В моменты, когда мысли его не поглощались одним желанием поесть и попить, Гарри вступал в разговор с кру. Теперь он попросил перевести ему слова, которые извергала злая негритянка на голову терпеливого шотландца.
Кру объяснил, что она называет Колина ленивой свиньей, христианской собакой, неверным безумцем и грозила убить, если он не будет идти впереди.
На третий день этого странствования жара немного спала и, следовательно, страдания невольников от жажды стали далеко не так мучительны.

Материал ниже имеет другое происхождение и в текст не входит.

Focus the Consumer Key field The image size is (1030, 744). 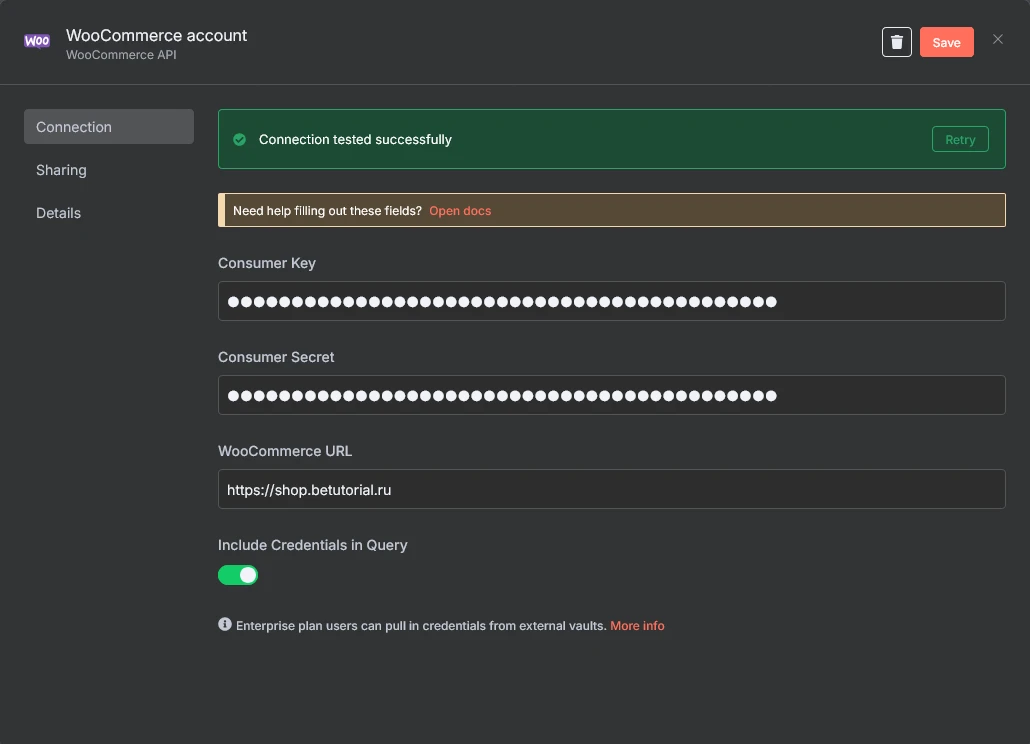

– Нет, – сказал Гарри. – В другой раз я ни за что уж не вынесу такой пытки, какую пришлось испытывать вчера. Может быть, мне суждено умереть от жажды в этой пустыне, но повторяю: в другой раз я не смогу выдержать такой пытки.
– Почему же это, мастер Гарри? – спросил Билл.
– Потому что по прошлому вечеру я помню, что чем сильнее ощущаешь желание пить, тем выше наслаждение при удовлетворении жажды, а предчувствие такого блаженства сильно облегчает все переносимые лишения.
– Конечно, тут есть доля справедливости, – отвечал матрос. – Однако я не могу вспомнить о вчерашнем вкусном ужине без того, чтобы не почувствовать желания, чтобы и сегодня он был такой же.
– А между тем мы научились кое-чему новому, – вступил в разговор Теренс. – Новому, по крайней мере, для меня. Теперь я буду знать, что такое жизнь, когда опять придется пожить на свободе. До сих пор я жил, как живут дети: половину времени употреблял на то, чтобы пить и есть, не потому, чтобы чувствовал потребность в пище и питье, но потому что не знал ничего лучшего. Вот и наш Колин прежде не очень высоко ценил жизнь в арабском вкусе, а теперь, кажется, лучше понимает ее преимущества. Может быть, он поджидает, когда в нем накопится аппетит, чтобы вполне испытать блаженство насыщения. Куда он девался?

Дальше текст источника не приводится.